Quant à nous, nous voudrions souligner un oubli persistant dans le transhumanisme. S’il y a bien une préoccupation transhumaniste pour la politique, elle méconnaît gravement les logiques de compétition et de distinction entre individus. De sorte que la revendication d’une liberté de choix absolue de chacun, et notamment le droit de ne pas s’améliorer, paraît être un vœu pieux ou un leurre quand l’accès à l’emploi repose sur la concurrence. Cette liberté risque d’être purement formelle, masquant une obligation de s’augmenter toujours davantage, sous peine d’être déclassé. Certes, les transhumanistes soulignent le risque d’une société à deux niveaux. Mais l’unique réponse qu’ils donnent à ce problème est l’amélioration pour tous. Et cela, car ils sont convaincus - G. Hottois avec eux - que les risques écologiques, existentiels, technologiques et sociaux ne peuvent être maîtrisés que par davantage de technologie. Or ceci pose question.

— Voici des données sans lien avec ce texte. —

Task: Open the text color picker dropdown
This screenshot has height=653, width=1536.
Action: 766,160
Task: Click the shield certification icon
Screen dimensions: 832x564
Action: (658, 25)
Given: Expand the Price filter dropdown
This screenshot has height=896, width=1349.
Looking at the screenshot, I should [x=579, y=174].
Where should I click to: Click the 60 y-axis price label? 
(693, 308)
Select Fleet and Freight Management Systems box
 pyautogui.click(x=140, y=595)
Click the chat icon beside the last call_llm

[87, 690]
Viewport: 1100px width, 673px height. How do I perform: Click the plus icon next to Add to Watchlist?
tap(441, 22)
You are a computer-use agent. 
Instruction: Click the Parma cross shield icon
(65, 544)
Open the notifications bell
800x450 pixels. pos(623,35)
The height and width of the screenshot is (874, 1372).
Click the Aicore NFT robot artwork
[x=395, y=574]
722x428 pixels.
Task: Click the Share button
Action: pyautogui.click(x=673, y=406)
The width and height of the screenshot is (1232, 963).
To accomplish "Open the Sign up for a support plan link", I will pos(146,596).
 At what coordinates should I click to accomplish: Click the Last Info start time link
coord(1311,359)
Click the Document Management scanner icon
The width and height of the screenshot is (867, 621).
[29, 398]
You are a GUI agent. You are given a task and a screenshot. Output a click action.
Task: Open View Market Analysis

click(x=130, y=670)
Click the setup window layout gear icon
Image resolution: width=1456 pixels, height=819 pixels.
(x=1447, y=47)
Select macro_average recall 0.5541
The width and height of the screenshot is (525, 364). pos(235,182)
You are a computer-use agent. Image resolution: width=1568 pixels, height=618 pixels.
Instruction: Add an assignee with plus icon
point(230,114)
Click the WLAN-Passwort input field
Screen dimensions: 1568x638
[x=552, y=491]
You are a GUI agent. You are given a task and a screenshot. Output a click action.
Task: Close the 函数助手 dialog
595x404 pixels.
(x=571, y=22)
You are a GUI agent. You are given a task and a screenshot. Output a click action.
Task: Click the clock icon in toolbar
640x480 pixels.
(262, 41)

Un autre point de discussion concerne le concept d’utopie. À plusieurs reprises, G. Hottois déclare que le transhumanisme n’est pas une utopie, et cela malgré une « rhétorique utopiste » aux « accents prophétiques et millénaristes » (p. 103). L’auteur refuse les lectures eschatologiques du phénomène, avec un argument : l’amélioration souhaitée n’est pas définie par avance et n’a pas de terme. Il n’y a pas de fin des temps ou de fin de l’Histoire aboutissant au paradis ou au premier matin du monde nouveau. On comprend que l’auteur ait le souci de distinguer son transhumanisme, défini comme un rationalisme expérimental, des religions décrites comme illusoires. Mais cette présentation correspond-elle à la réalité ? Quand Ray Kurzweil (directeur de l’ingénierie chez Google et co-fondateur de la Singularity University) prédit pour 2045 l’humain 2.0, immortel et dont les organes seront remplacés par des nano-robots, ou quand Nick Bostrom soutient que le risque de destruction de l’humanité par une superintelligence artificielle est réel dans un futur relativement proche, en quoi cela se distingue-t-il des visions d’un utopiste ou des prophéties d’un religieux ? Le transhumanisme affirme un progrès indéfini et cherche à modifier le présent à partir de cette vision du futur. À ce titre, ils paraît bien être une utopie, loin de la simple philosophie pragmatiste que décrit G. Hottois.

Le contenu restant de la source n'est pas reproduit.